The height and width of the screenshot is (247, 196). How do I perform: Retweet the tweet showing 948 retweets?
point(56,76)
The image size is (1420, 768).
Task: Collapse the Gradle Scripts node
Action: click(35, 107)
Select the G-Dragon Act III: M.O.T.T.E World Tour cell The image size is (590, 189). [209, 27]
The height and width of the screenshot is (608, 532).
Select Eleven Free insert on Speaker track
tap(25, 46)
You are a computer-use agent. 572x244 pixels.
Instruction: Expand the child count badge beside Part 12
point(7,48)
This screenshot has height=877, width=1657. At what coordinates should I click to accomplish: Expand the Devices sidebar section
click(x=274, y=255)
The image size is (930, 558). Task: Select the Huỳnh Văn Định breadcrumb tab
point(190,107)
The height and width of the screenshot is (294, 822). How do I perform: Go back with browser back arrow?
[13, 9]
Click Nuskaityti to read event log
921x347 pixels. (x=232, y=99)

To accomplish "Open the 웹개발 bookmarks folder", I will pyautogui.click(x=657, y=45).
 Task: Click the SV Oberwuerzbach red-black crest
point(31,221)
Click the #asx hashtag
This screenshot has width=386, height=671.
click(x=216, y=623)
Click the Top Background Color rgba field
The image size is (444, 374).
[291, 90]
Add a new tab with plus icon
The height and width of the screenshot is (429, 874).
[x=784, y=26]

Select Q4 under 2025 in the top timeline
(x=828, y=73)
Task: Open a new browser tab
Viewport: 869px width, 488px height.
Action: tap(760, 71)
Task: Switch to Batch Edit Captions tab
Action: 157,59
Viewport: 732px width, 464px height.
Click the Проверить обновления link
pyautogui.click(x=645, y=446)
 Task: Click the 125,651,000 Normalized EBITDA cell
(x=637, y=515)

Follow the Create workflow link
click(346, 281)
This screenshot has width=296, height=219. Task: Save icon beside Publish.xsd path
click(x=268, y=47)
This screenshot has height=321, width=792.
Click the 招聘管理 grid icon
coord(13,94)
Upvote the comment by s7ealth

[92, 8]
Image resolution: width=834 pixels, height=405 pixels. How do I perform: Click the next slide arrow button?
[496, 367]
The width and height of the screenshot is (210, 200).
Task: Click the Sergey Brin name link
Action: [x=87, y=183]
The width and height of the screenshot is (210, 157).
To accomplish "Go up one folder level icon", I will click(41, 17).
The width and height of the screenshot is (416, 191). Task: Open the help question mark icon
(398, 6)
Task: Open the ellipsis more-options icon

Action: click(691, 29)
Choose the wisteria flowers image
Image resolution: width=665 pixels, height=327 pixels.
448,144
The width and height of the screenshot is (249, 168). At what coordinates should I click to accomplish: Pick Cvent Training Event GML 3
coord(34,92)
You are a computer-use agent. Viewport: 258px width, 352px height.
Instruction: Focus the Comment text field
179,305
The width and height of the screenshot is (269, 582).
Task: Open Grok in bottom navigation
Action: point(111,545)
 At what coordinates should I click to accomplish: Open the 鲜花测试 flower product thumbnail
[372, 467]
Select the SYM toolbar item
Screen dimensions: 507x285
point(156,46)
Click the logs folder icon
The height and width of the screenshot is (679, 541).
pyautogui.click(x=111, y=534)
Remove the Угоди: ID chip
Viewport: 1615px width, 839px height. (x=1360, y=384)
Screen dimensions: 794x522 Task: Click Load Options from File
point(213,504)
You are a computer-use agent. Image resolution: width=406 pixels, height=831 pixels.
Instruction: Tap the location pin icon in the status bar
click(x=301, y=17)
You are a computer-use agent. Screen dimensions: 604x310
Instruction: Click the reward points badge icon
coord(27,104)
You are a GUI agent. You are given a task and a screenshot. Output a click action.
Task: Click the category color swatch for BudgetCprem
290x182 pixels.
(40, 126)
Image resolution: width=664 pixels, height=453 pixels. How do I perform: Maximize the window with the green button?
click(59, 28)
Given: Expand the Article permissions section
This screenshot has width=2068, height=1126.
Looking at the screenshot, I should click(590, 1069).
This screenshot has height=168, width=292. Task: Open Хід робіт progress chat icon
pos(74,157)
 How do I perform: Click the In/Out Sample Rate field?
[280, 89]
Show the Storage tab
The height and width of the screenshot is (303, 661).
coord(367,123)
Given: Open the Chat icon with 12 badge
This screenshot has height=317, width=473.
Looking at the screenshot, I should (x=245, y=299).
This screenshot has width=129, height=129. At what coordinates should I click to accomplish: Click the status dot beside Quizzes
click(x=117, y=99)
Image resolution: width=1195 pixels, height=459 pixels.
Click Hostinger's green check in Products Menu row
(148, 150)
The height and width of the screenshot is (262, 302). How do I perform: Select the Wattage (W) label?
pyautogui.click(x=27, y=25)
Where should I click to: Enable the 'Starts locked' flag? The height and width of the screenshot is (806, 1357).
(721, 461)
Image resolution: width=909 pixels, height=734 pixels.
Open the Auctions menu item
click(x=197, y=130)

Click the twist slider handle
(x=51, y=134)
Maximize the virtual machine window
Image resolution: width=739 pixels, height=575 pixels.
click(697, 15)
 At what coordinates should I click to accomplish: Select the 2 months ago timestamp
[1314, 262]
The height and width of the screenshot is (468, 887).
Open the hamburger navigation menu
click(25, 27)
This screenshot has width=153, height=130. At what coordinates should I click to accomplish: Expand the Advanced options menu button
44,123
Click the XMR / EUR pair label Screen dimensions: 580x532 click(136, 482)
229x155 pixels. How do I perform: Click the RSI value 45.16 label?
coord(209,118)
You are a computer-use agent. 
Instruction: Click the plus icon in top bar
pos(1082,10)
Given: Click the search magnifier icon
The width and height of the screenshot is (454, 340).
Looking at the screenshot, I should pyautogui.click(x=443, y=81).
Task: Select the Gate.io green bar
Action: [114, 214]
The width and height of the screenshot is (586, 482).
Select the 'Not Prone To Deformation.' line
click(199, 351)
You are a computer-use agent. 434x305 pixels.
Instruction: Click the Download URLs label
──────────────────────────────
Pull out every line of the material above that contains the string "what". Letter case must match.

This screenshot has height=877, width=1657. At what coordinates should I click to accomplish: Expand the Devices sidebar section
The width and height of the screenshot is (249, 168). At what coordinates should I click to accomplish: Pick Cvent Training Event GML 3
 At what coordinates should I click to accomplish: Open the 鲜花测试 flower product thumbnail
This screenshot has width=129, height=129. At what coordinates should I click to accomplish: Click the status dot beside Quizzes
 At what coordinates should I click to accomplish: Select the 2 months ago timestamp
This screenshot has width=153, height=130. At what coordinates should I click to accomplish: Expand the Advanced options menu button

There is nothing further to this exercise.